Continue the mailing-list reply about Spark evaluating UDFs multiple times, starting right after its last line.

PAGE TEXT |
========================
Interesting, what does non-deterministic do except have this effect?
aside from the naming, it could be a fine use of this flag if that's
all it effectively does. I'm not sure I'd introduce another flag with
the same semantics just over naming. If anything 'expensive' also
isn't the right word, more like 'try not to evaluate multiple times'.

Why isn't caching the answer? I realize it's big, but you can cache to
disk. This may be faster than whatever plan reordering has to happen
to evaluate once.

Usually I'd say, can you redesign your UDF and code to be more
efficient too? or use a big a cluster if that's really what you need.

At first look, no I don't think this Spark-side workaround for naming
for your use case is worthwhile. There are existing better solutions.

On Thu, Nov 7, 2019 at 2:45 AM Enrico Minack <m...@enrico.minack.dev> wrote:
>
> Hi all,
>
> Running expensive deterministic UDFs that return complex types, followed by 
> multiple references to those results cause Spark to evaluate the UDF multiple 
> times per row. This has been reported and discussed before: SPARK-18748 
> SPARK-17728
>
>     val f: Int => Array[Int]
>     val udfF = udf(f)
>     df
>       .select($"id", udfF($"id").as("array"))
>       .select($"array"(0).as("array0"), $"array"(1).as("array1"))
>
> A common approach to make Spark evaluate the UDF only once is to cache the 
> intermediate result right after projecting the UDF:
>
>     df
>       .select($"id", udfF($"id").as("array"))
>       .cache()
>       .select($"array"(0).as("array0"), $"array"(1).as("array1"))
========================
PROVIDED MATERIAL |
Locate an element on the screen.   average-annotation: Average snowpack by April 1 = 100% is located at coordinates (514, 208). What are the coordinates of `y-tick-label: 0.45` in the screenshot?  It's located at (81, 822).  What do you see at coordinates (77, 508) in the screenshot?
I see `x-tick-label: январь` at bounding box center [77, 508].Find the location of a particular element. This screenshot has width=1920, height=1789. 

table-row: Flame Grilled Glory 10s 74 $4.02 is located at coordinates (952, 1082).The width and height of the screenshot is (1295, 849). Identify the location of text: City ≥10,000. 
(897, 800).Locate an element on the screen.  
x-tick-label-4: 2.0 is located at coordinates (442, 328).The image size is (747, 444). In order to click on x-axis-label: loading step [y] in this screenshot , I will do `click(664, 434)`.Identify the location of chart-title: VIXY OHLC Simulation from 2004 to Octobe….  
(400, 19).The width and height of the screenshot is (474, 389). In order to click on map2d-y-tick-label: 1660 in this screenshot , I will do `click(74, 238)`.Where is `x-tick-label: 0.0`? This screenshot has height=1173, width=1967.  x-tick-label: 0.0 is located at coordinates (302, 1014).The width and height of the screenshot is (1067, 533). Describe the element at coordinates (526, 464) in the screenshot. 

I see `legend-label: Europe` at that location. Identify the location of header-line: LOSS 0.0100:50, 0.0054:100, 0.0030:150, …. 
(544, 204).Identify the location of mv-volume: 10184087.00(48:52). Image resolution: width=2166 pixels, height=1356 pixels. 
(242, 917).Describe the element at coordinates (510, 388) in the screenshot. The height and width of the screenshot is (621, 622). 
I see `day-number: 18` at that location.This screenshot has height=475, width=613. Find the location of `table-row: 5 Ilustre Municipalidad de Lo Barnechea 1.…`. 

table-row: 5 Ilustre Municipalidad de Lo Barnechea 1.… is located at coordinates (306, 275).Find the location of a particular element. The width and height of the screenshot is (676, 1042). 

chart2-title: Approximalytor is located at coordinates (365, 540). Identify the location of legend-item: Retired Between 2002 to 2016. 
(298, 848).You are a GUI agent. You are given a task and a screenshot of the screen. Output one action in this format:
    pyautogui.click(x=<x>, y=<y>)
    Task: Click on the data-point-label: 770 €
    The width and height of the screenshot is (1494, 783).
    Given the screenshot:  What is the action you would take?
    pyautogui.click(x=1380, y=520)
========================
EXERCISE RESULT |
>
> There are scenarios where this intermediate result is too big for the cluster 
> to cache. Also this is bad design.
>
> The best approach is to mark the UDF as non-deterministic. Then Spark 
> optimizes the query in a way that the UDF gets called only once per row, 
> exactly what you want.
>
>     val udfF = udf(f).asNondeterministic()
>
> However, stating a UDF is non-deterministic though it clearly is 
> deterministic is counter-intuitive and makes your code harder to read.
>
> Spark should provide a better way to flag the UDF. Calling it expensive would 
> be a better naming here.
>
>     val udfF = udf(f).asExpensive()
>
> I understand that deterministic is a notion that Expression provides, and 
> there is no equivalent to expensive that is understood by the optimizer. 
> However, that asExpensive() could just set the ScalaUDF.udfDeterministic = 
> deterministic && !expensive, which implements the best available approach 
> behind a better naming.
>
> What are your thoughts on asExpensive()?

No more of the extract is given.